Task objective:
The whole of the data must be transcribed exactly.

____ Data for this exercise

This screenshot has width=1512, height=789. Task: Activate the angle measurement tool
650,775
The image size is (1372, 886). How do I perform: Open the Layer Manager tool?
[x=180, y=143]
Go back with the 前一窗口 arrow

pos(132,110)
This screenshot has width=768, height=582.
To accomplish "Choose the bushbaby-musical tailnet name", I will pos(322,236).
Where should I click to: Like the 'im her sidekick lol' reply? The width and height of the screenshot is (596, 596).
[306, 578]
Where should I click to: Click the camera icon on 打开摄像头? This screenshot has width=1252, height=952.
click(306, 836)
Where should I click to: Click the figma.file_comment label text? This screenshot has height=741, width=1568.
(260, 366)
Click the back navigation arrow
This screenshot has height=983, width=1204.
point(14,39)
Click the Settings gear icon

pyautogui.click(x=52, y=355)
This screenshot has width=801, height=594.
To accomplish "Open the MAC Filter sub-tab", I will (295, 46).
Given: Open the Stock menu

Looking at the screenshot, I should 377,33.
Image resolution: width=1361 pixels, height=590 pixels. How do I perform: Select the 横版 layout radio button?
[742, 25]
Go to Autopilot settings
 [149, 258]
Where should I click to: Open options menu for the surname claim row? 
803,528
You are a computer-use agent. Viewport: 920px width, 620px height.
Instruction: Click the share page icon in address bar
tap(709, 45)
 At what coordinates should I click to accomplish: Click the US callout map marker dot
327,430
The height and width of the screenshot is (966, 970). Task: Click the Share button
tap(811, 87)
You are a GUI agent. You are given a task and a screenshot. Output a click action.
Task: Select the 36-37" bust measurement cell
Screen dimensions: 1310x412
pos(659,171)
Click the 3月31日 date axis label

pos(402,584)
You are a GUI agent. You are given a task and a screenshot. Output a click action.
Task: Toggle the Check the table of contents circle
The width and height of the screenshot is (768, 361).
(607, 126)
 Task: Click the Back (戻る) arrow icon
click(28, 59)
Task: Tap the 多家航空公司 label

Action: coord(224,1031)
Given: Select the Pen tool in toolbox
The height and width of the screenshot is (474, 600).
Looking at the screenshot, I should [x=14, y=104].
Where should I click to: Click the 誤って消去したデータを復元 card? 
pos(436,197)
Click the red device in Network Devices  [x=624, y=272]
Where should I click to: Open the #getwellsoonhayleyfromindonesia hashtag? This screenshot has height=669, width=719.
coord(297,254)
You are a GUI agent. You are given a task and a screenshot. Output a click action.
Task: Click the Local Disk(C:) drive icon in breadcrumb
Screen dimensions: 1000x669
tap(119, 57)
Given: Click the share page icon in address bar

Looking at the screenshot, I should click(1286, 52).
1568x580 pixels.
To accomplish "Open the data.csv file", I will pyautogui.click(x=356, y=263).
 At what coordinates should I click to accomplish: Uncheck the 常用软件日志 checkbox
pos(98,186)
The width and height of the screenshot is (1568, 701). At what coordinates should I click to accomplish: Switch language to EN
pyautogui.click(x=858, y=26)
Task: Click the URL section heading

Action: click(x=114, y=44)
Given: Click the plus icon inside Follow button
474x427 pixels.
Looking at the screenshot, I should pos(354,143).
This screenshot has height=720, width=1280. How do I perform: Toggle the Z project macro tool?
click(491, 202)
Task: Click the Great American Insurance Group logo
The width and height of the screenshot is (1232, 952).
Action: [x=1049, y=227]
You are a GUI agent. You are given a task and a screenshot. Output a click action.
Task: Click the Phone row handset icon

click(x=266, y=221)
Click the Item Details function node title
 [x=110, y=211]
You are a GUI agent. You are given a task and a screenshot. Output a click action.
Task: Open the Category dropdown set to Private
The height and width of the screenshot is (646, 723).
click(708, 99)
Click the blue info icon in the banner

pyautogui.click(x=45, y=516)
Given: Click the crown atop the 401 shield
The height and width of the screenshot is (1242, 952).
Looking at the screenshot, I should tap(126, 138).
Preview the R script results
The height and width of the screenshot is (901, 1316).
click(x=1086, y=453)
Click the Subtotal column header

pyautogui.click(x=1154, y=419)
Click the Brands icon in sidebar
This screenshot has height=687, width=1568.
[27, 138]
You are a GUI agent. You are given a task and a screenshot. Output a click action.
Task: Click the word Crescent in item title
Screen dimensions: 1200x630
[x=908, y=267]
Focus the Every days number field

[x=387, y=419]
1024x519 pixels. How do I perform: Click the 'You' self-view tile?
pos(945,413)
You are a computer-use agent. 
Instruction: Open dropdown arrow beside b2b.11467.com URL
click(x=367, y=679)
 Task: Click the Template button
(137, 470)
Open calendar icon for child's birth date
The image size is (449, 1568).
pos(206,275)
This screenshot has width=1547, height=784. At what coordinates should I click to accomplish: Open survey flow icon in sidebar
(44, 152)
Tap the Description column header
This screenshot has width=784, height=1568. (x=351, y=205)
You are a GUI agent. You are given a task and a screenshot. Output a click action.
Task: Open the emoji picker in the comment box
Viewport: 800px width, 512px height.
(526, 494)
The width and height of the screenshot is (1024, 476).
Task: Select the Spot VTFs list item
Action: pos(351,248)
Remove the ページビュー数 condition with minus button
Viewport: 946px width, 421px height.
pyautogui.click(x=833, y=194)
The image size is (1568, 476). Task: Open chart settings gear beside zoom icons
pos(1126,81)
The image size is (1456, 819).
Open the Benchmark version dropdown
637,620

________

Response area:
This screenshot has width=1512, height=789. Task: Activate the angle measurement tool
650,775
The image size is (1372, 886). How do I perform: Open the Layer Manager tool?
[x=180, y=143]
Go back with the 前一窗口 arrow

pos(132,110)
This screenshot has width=768, height=582.
To accomplish "Choose the bushbaby-musical tailnet name", I will pos(322,236).
Where should I click to: Like the 'im her sidekick lol' reply? The width and height of the screenshot is (596, 596).
[306, 578]
Where should I click to: Click the camera icon on 打开摄像头? This screenshot has width=1252, height=952.
click(306, 836)
Where should I click to: Click the figma.file_comment label text? This screenshot has height=741, width=1568.
(260, 366)
Click the back navigation arrow
This screenshot has height=983, width=1204.
point(14,39)
Click the Settings gear icon

pyautogui.click(x=52, y=355)
This screenshot has width=801, height=594.
To accomplish "Open the MAC Filter sub-tab", I will (295, 46).
Given: Open the Stock menu

Looking at the screenshot, I should 377,33.
Image resolution: width=1361 pixels, height=590 pixels. How do I perform: Select the 横版 layout radio button?
[742, 25]
Go to Autopilot settings
 [149, 258]
Where should I click to: Open options menu for the surname claim row? 
803,528
You are a computer-use agent. Viewport: 920px width, 620px height.
Instruction: Click the share page icon in address bar
tap(709, 45)
 At what coordinates should I click to accomplish: Click the US callout map marker dot
327,430
The height and width of the screenshot is (966, 970). Task: Click the Share button
tap(811, 87)
You are a GUI agent. You are given a task and a screenshot. Output a click action.
Task: Select the 36-37" bust measurement cell
Screen dimensions: 1310x412
pos(659,171)
Click the 3月31日 date axis label

pos(402,584)
You are a GUI agent. You are given a task and a screenshot. Output a click action.
Task: Toggle the Check the table of contents circle
The width and height of the screenshot is (768, 361).
(607, 126)
 Task: Click the Back (戻る) arrow icon
click(28, 59)
Task: Tap the 多家航空公司 label

Action: coord(224,1031)
Given: Select the Pen tool in toolbox
The height and width of the screenshot is (474, 600).
Looking at the screenshot, I should [x=14, y=104].
Where should I click to: Click the 誤って消去したデータを復元 card? 
pos(436,197)
Click the red device in Network Devices  [x=624, y=272]
Where should I click to: Open the #getwellsoonhayleyfromindonesia hashtag? This screenshot has height=669, width=719.
coord(297,254)
You are a GUI agent. You are given a task and a screenshot. Output a click action.
Task: Click the Local Disk(C:) drive icon in breadcrumb
Screen dimensions: 1000x669
tap(119, 57)
Given: Click the share page icon in address bar

Looking at the screenshot, I should click(1286, 52).
1568x580 pixels.
To accomplish "Open the data.csv file", I will pyautogui.click(x=356, y=263).
 At what coordinates should I click to accomplish: Uncheck the 常用软件日志 checkbox
pos(98,186)
The width and height of the screenshot is (1568, 701). At what coordinates should I click to accomplish: Switch language to EN
pyautogui.click(x=858, y=26)
Task: Click the URL section heading

Action: click(x=114, y=44)
Given: Click the plus icon inside Follow button
474x427 pixels.
Looking at the screenshot, I should pos(354,143).
This screenshot has height=720, width=1280. How do I perform: Toggle the Z project macro tool?
click(491, 202)
Task: Click the Great American Insurance Group logo
The width and height of the screenshot is (1232, 952).
Action: [x=1049, y=227]
You are a GUI agent. You are given a task and a screenshot. Output a click action.
Task: Click the Phone row handset icon

click(x=266, y=221)
Click the Item Details function node title
 [x=110, y=211]
You are a GUI agent. You are given a task and a screenshot. Output a click action.
Task: Open the Category dropdown set to Private
The height and width of the screenshot is (646, 723).
click(708, 99)
Click the blue info icon in the banner

pyautogui.click(x=45, y=516)
Given: Click the crown atop the 401 shield
The height and width of the screenshot is (1242, 952).
Looking at the screenshot, I should tap(126, 138).
Preview the R script results
The height and width of the screenshot is (901, 1316).
click(x=1086, y=453)
Click the Subtotal column header

pyautogui.click(x=1154, y=419)
Click the Brands icon in sidebar
This screenshot has height=687, width=1568.
[27, 138]
You are a GUI agent. You are given a task and a screenshot. Output a click action.
Task: Click the word Crescent in item title
Screen dimensions: 1200x630
[x=908, y=267]
Focus the Every days number field

[x=387, y=419]
1024x519 pixels. How do I perform: Click the 'You' self-view tile?
pos(945,413)
You are a computer-use agent. 
Instruction: Open dropdown arrow beside b2b.11467.com URL
click(x=367, y=679)
 Task: Click the Template button
(137, 470)
Open calendar icon for child's birth date
The image size is (449, 1568).
pos(206,275)
This screenshot has width=1547, height=784. At what coordinates should I click to accomplish: Open survey flow icon in sidebar
(44, 152)
Tap the Description column header
This screenshot has width=784, height=1568. (x=351, y=205)
You are a GUI agent. You are given a task and a screenshot. Output a click action.
Task: Open the emoji picker in the comment box
Viewport: 800px width, 512px height.
(526, 494)
The width and height of the screenshot is (1024, 476).
Task: Select the Spot VTFs list item
Action: pos(351,248)
Remove the ページビュー数 condition with minus button
Viewport: 946px width, 421px height.
pyautogui.click(x=833, y=194)
The image size is (1568, 476). Task: Open chart settings gear beside zoom icons
pos(1126,81)
The image size is (1456, 819).
Open the Benchmark version dropdown
637,620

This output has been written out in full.